Effects of local geometry and fluid dynamics on regional platelet deposition on artificial surfaces.

Abstract

An important aspect of blood-material interactions is the activation, adhesion, and subsequent aggregation of blood platelets on the artificial surface, all of which are directly affected by local fluid dynamics. The objective of this work was to directly correlate changing local fluid dynamic conditions produced by various vessel geometries, including stenosis, aneurysm, and separate contraction and expansion geometries, with quantitative in vitro measurements of regional platelet deposition.
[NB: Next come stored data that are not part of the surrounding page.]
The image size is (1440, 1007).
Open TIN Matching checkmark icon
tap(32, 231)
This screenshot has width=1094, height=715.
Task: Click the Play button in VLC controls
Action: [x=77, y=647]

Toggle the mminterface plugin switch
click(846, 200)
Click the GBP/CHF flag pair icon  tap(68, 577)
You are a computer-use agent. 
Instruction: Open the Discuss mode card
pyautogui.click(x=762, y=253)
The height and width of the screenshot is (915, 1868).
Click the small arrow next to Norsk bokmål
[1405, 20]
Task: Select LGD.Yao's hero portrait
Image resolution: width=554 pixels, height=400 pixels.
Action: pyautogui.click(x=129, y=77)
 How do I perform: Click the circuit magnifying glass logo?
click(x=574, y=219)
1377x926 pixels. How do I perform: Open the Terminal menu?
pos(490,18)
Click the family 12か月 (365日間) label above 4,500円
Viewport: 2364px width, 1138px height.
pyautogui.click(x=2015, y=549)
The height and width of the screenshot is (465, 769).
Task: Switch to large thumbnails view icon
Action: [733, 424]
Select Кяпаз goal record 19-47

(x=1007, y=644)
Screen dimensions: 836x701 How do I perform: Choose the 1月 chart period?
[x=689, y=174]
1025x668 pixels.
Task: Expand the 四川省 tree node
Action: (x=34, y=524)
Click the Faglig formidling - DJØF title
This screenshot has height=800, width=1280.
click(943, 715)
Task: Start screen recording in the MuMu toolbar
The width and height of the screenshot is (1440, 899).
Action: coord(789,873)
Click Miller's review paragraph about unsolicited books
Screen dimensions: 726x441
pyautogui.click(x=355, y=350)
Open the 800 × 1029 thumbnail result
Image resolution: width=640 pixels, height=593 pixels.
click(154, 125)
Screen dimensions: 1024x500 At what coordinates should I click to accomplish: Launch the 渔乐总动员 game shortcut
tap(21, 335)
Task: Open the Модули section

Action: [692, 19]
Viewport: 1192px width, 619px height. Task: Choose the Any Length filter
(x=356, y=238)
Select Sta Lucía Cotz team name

We directly measured platelet deposition as a function of axial position along four Lexan flow chambers with axisymmetric models of these geometries using 111In-labeled platelets. Platelet deposition was maximum in observed areas of flow recirculation and reattachment and minimum in locations of high shear and separation. For the stenosis geometry, two distinct regions of increased platelet deposition were apparent, one proximal to and one distal to the stenosis throat. An approximately linear increase in platelet densities was produced in the aneurysm region, increasing in the direction of flow. Through a comparison of platelet deposition with local fluid streamline orientation, we have shown that platelet deposition is increased in certain areas due to the enhanced convective transport of platelets and blood cells to the vessel wall along locally curved streamlines with velocity components perpendicular to the vessel wall.